Luke gets off and gets back on, still beaming, and I’m watching him and thinking about Albuquerque drivers. When I moved here from Chicago in 1988, my car insurance skyrocketed.  People here don’t slow down at stop signs and accelerate through red lights. The only time you can count on Albuquerque drivers to stop is right after they have entered a roundabout. A few years ago a man who was eating a bowl of cereal rear-ended me after I’d been stopped for almost a full cycle at a red light. I can still see the bowl on the dashboard and the cheerios splattered inside his windshield. I’m reminded of Jordan Baker in The Great Gatsby. When Nick Carraway tells her she’s a bad driver, she says that’s ok, other people are careful. She wouldn’t last a day in Albuquerque.

Luke waves as he makes another loop off the ride and back onto the ride. I wave back, and pretend I don’t see the Girl Scout leader, who thinks I was waving at her.

I know some of you probably think your city has the worst drivers, but trust me, you are wrong. Put on a helmet and come visit. KRQE, one of our local news channels, reported that “According to Wallethub.com, New Mexico is ranked dead last in the nation when it comes to driving safety.” I have no idea who Wallethub.com is, but I know they are right.  “All State,” my husband says when I tell him what I’m writing about. “It was All State who called us the worst drivers in the country.” There. How’s that for evidence? All State knows crashes.

Around and around Luke goes, never so much as brushing another car. I’m slipping into his rhythm, giving myself to the railing I’m leaning on, to the sun in my eyes, to the feel of my damp shorts still drying from the water slide. I’m trying to figure out, RP and then some that I am, why this moment matters.
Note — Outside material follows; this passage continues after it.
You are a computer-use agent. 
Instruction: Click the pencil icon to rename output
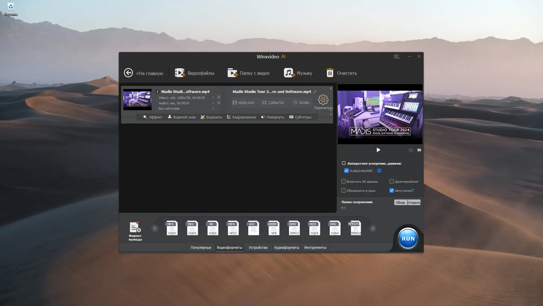[315, 92]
I remember one night at Kennywood. I was riding on the Umbrellas. I was swooping up into the air alone, looking out over the Caterpillar and the paddleboats, listening to the wooden roar of the Racers. It was dark and something happened. I realized that I wasn’t just experiencing the moment; I was writing it. I was talking it through in my head, recording it in words as the stars swung around each time. I was living it and watching myself live it.
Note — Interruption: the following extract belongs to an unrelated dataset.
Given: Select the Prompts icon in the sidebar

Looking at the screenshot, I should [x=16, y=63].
Luke doesn’t look like he’s watching anything as he slides between two cars. Joy shoots off him like a sparkler. He’s closing the circuit, powering his own car.  He’s a waxing moon scooting around on a magnetic floor, sculpting his own orbit.

Sometimes I write and write and have no idea why these particular words are in such a hurry, elbowing their way up into my throat, only to mill around while I try to figure out why I want to say them.  Then something happens in my life, and I realize I’ve been writing about it for weeks.

That didn’t happen with this essay. I left it buried in my “essays” file and moved on to some other idea. I tried tacking on a quote from a Ruth Stone poem I like (“In the next galaxy” she writes, “things will be different”), and brought Thoreau (“eternity remains”) back in, but all the strands kept hanging there separately, try as I might to weave them together.

Then today I remembered that one time I wrote a poem that won a prize. “The word is Americana” I said in the poem. I was thinking about sticky cotton candy on a boardwalk, holding hands in the mall, my brother working on an old Pontiac in the driveway, a man running his fingers across a name at the Vietnam Memorial in DC.

I wasn’t thinking about all those people who died in that war. I wasn’t thinking about the people who weren’t allowed to walk on that boardwalk. I was thinking about those moments of presumed innocence; those moments when a baby cries or a person falls in love and that awful human hope propels us into believing that we’re all living out some beautiful, tragic mystery together.

Back in 2014 the bumper cars go silent again, and Luke waves at me tentatively. The sun is still in my eyes and I’m wondering what the hell I could have meant by Americana. All Luke wants to know is “Can I go again?” I nod.  I could watch him drive all day.